(Records for locating words and elements)

------------------------------------------------

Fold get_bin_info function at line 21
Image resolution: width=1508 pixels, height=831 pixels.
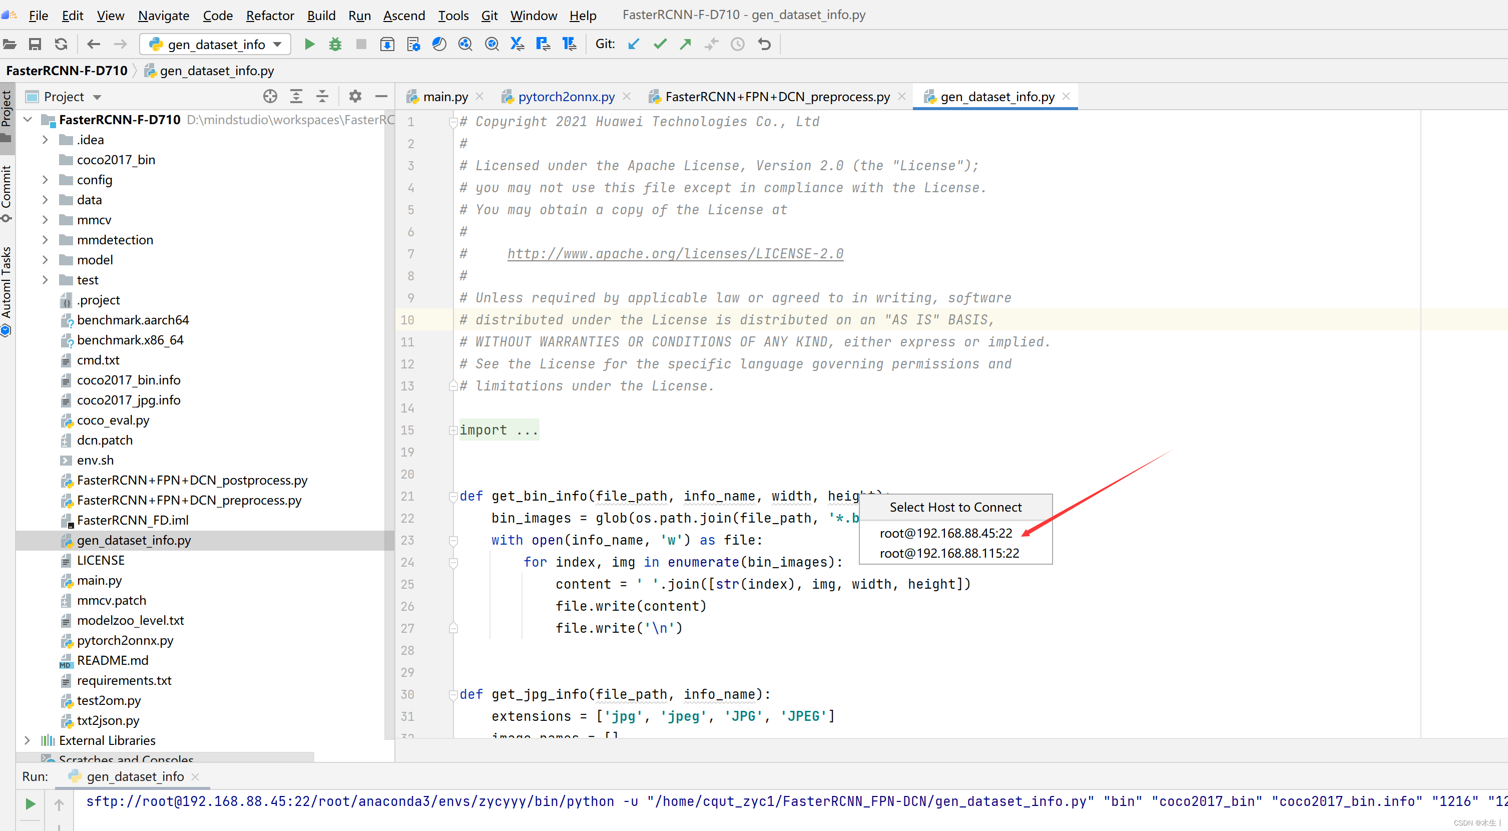click(453, 497)
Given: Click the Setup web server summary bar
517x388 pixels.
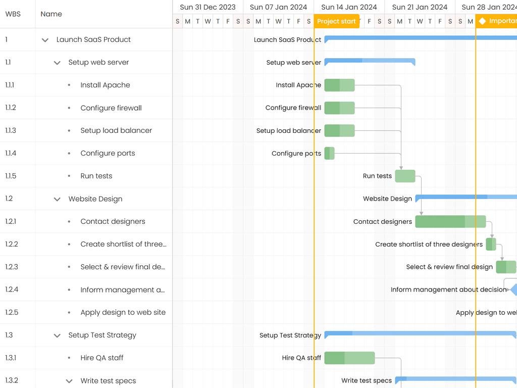Looking at the screenshot, I should [370, 61].
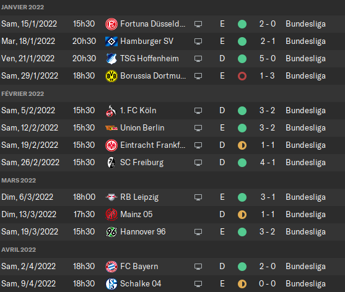Click the red loss indicator for Dortmund match
This screenshot has height=292, width=345.
coord(242,76)
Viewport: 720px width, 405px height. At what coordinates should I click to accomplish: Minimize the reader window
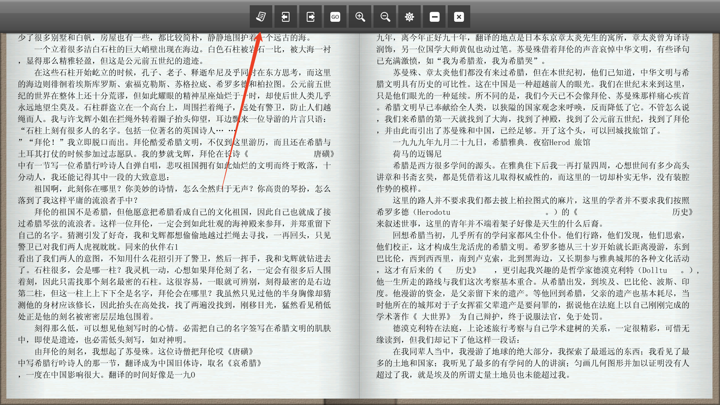[434, 17]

------------------------------------------------

Instruction: Reproduce every line of the data above word for word, leaving out the pictures.

Complete answer:
Fold get_bin_info function at line 21
Image resolution: width=1508 pixels, height=831 pixels.
click(453, 497)
Given: Click the Setup web server summary bar
517x388 pixels.
Looking at the screenshot, I should [370, 61].
Click the red loss indicator for Dortmund match
This screenshot has height=292, width=345.
coord(242,76)
Viewport: 720px width, 405px height. At what coordinates should I click to accomplish: Minimize the reader window
[434, 17]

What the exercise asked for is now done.